#### [WHAT TO PRODUCE]
Return the lines from the one containing "You are a computer-use agent." through the one containing "Action: pyautogui.click(x=2023, y=210)", copying each exactly and including both of those lines, but leave out the pictures.

#### [DATA TO PROCESS]

☆ ☆ ☆

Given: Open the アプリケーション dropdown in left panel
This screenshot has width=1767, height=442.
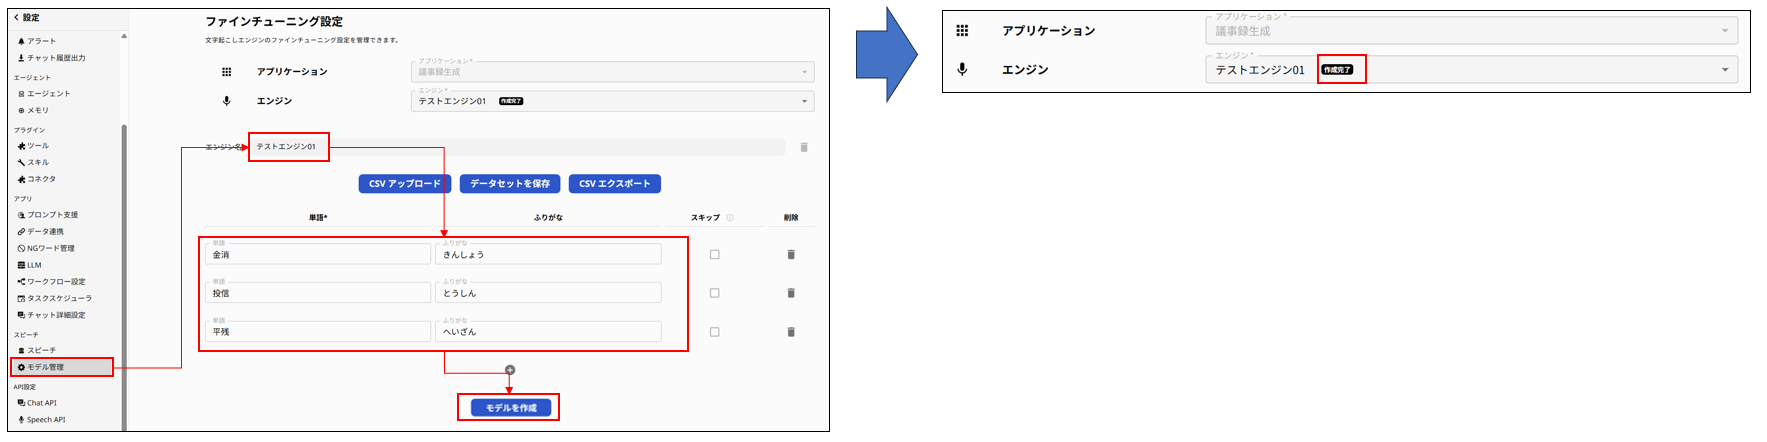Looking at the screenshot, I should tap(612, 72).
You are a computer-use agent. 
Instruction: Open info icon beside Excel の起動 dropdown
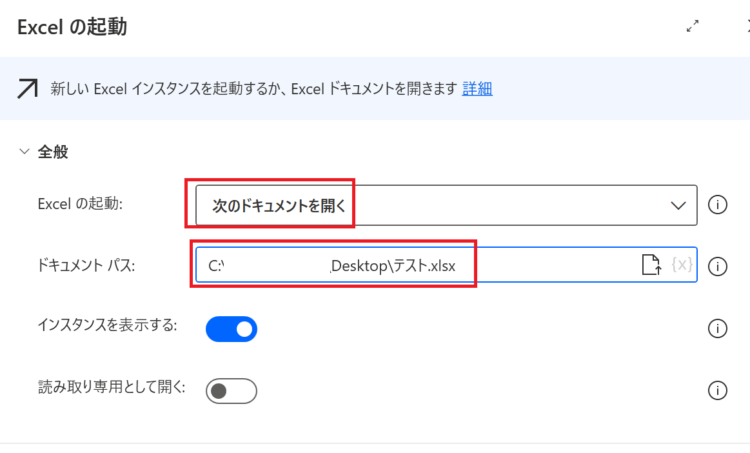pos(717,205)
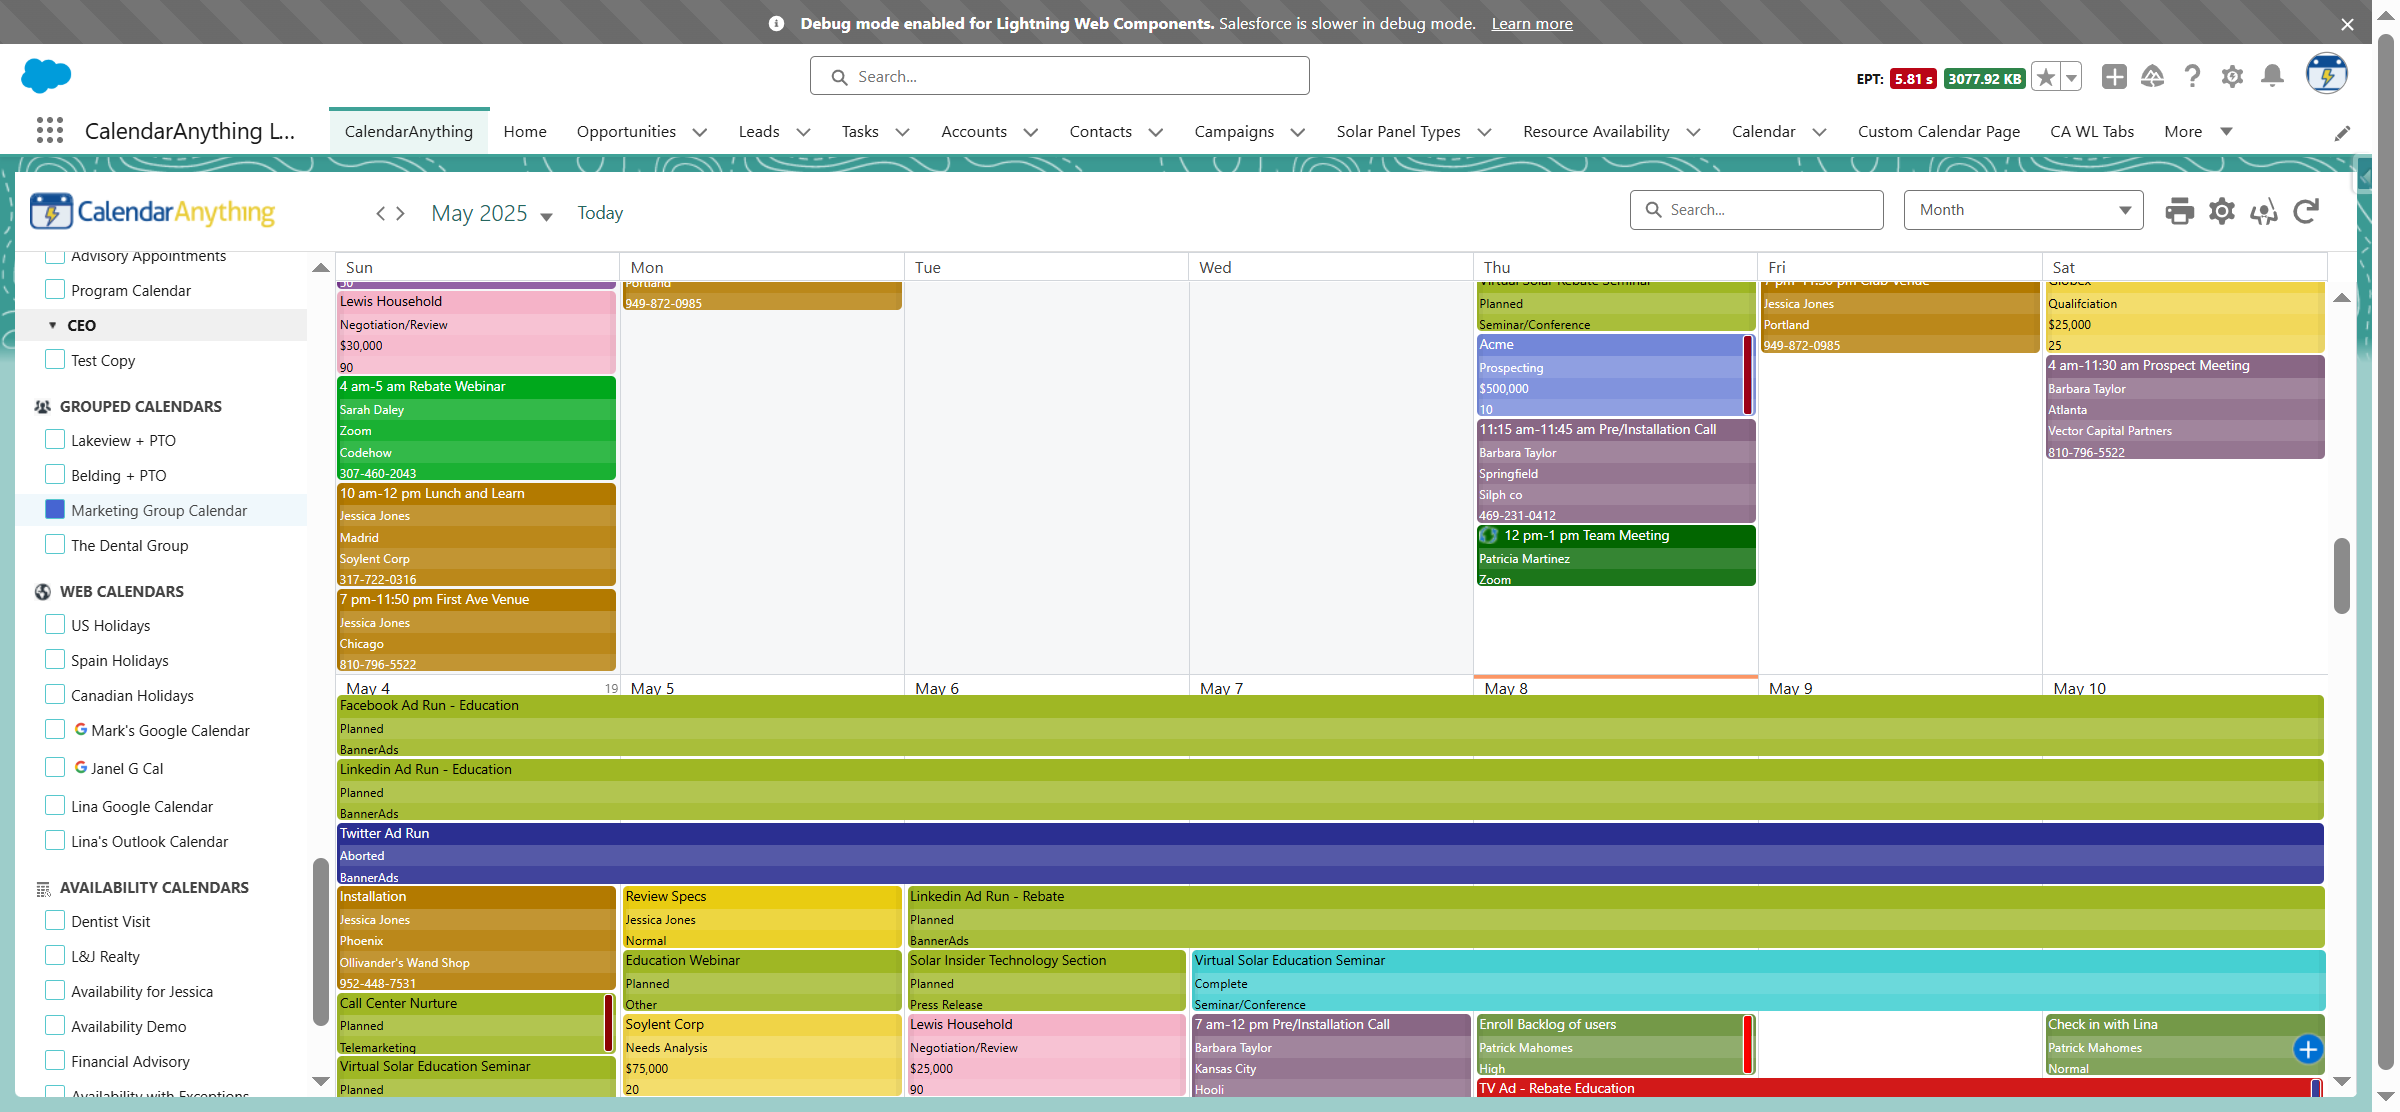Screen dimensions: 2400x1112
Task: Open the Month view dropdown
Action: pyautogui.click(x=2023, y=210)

☆ ☆ ☆

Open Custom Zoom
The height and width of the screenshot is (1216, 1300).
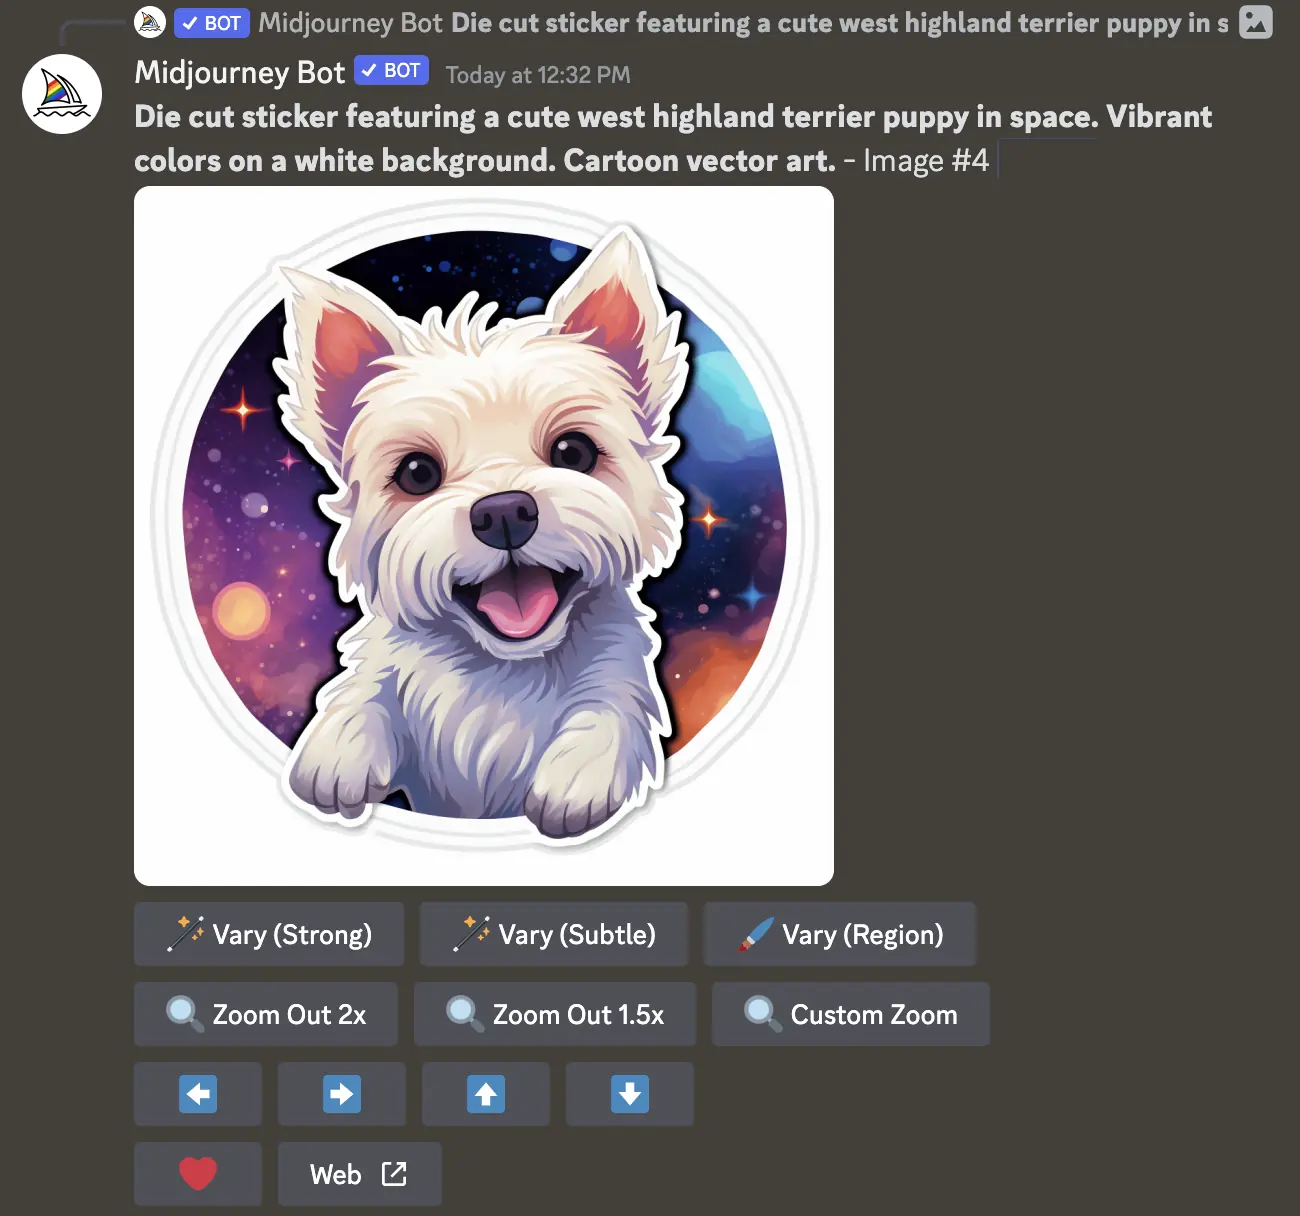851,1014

☆ ☆ ☆

#### [WORKED ANSWER]
You are a computer-use agent. 
Instruction: Open info icon beside Excel の起動 dropdown
pos(717,205)
Screen dimensions: 2400x1112
Task: Open the Month view dropdown
Action: pyautogui.click(x=2023, y=210)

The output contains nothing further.